Instructions for the task:
Could you write out the part of the state budget article below that opens with the words containing "Several lawmakers are" and closes with "next couple years.", replacing "lawmakers" with "legislators"?

Excerpted passage:
::::
State budget: this time it’s personal
“A budget is more than just a spreadsheet of numbers and columns,” state Senator Adam Morfeld of Lincoln said during legislative debate on the state’s $8.8 billion spending plan.
“It’s policies. It’s people’s lives. It’s who we are as a state, and it’s who we are in terms of how we look at taking care of our fellow farmers, mothers, fathers, brothers, sisters,” he said as colleagues considered the measure (LB 944), which is part of the five-bill budget package.
That hit the nail on the head in this year’s debate, which seems to be more personal than fiscal.
Governor Pete Ricketts and a handful of senators want the University of Nebraska and the state and community colleges to take a 4 percent budget cut. The Legislature’s Appropriations Committee recommended a 1 percent cut in the 2018-19 fiscal year. The committee also recommended state agencies get 2 percent cuts across the board rather than Ricketts’ proposed 4 percent.
Fellow Lincoln Senator Anna Wishart said she thinks “it would be hard to find someone who doesn’t have family or friends who are touched in a positive way by this (the University) institution.”
During a committee hearing on the budget, NU President Hank Bounds called the state’s financial support of higher education a moral issue. He said Governor’s cuts would cost the university $11.4 million in state aid by June 30, in addition to $23.2 million next year. That would lead to cuts of programs and people and a significant tuition hike. That’s personal.
The committee’s recommended budget calls for a two-year cut of $17.2 million instead of the Governor’s $34.6 million. Senator Steve Erdman of Bayard has offered an amendment to reinstate the $17.4 million cut to the University budget.
Erdman said the entire budget is in dire need of cuts. One can speculate that his proposal might be part of his on-going war with the university over a free speech issue in August when he was joined by Senators Tom Brewer of Gordon and Steve Halloran of Hastings in saying the university was hostile to conservatives. That’s personal.
Another personal issue is Ricketts’ proposal to change the use of Title X funding that would impact disbursement to health clinics that also provide abortion services.
Nebraska receives funds from the federal Title X program that are used to subsidize reproductive and preventive health services, including the diagnosis and treatment of sexually transmitted diseases, cancer screenings and family planning services. Federal grant funds dispersed by the state through the program cannot be used to perform abortions.
A provision included in the bill would prohibit the Title X funds from being paid or granted to an organization that performs, assists, provides counseling in favor of or refers for abortion services. An otherwise qualified organization that is affiliated with, but objectively independent from, such an organization—which the bill defines as legal, physical and financial separation—would not be disqualified from receiving funds under the bill.
“Nebraska is a pro-life state, and the state’s budget should reflect those values,” Ricketts has said. “Facilities that focus on providing life-giving health care, not abortion services, should receive our Title X tax dollars.”
Opponents to his proposal said it appears to target Planned Parenthood and could result in a loss of other services they offer to nearly 30,000 women. To both sides, that’s personal.
Several lawmakers are concerned about the use of cash reserve (rainy day) funds to plug gaps in the budget.
“I’m not sure how long it’s going to continue to rain,” Appropriations Committee member Senator John Kuehn of Heartwell said. The cash reserve balance has been diminished to a point where it may be difficult to address major priorities and large expenses in the next couple years.
Senator Paul Schumacher of Columbus was more graphic. He said his colleagues are “in freefall with a noose around [their] necks” about the state’s economic situation. Despite nearly full employment and a normalizing ag sector, state revenues are not rebounding as incentive programs and tax cuts aren’t producing the growth they promised.
“There are some truths that are self-evident,” Schumacher said. “And the truth that is self-evident is we are in really bad financial shape and we are making it worse.”
::::
Data items:

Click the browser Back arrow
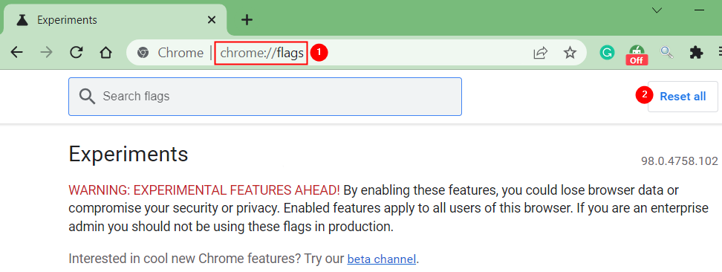 [16, 53]
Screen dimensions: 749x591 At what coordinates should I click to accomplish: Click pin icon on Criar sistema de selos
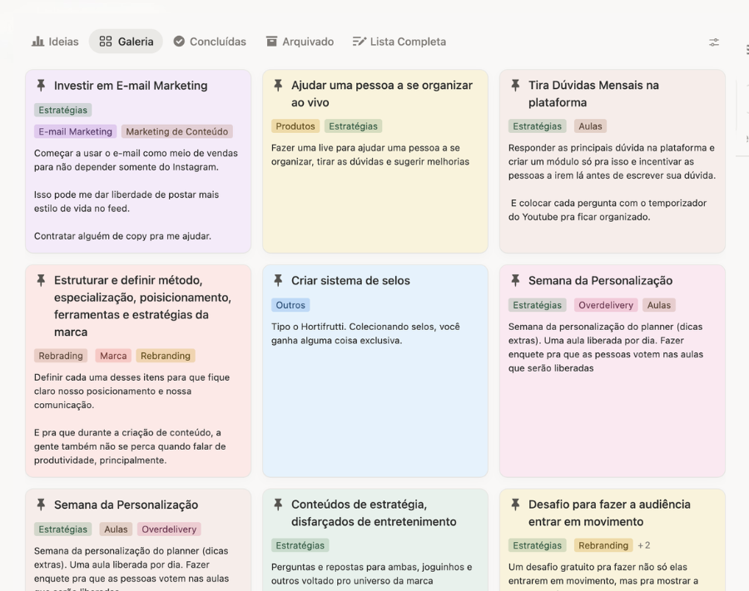point(278,281)
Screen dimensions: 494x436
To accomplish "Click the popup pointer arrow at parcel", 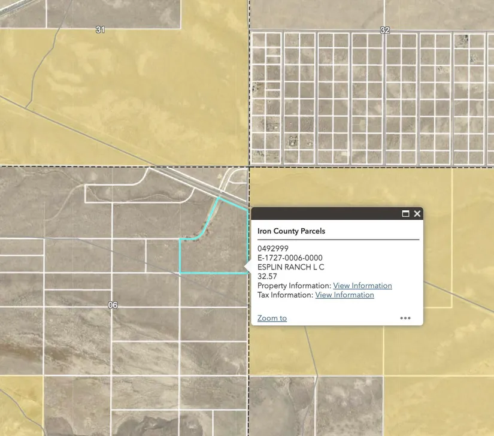I will pyautogui.click(x=248, y=267).
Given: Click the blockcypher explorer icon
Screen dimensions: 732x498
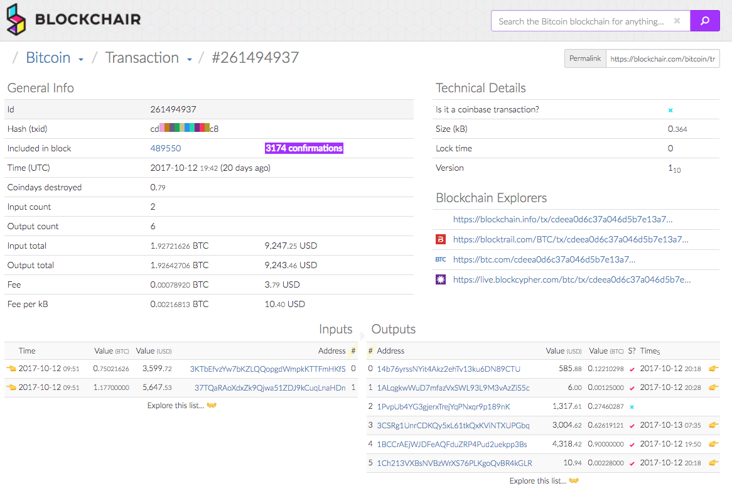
::::
Answer to the problem:
Several legislators are concerned about the use of cash reserve (rainy day) funds to plug gaps in the budget.
“I’m not sure how long it’s going to continue to rain,” Appropriations Committee member Senator John Kuehn of Heartwell said. The cash reserve balance has been diminished to a point where it may be difficult to address major priorities and large expenses in the next couple years.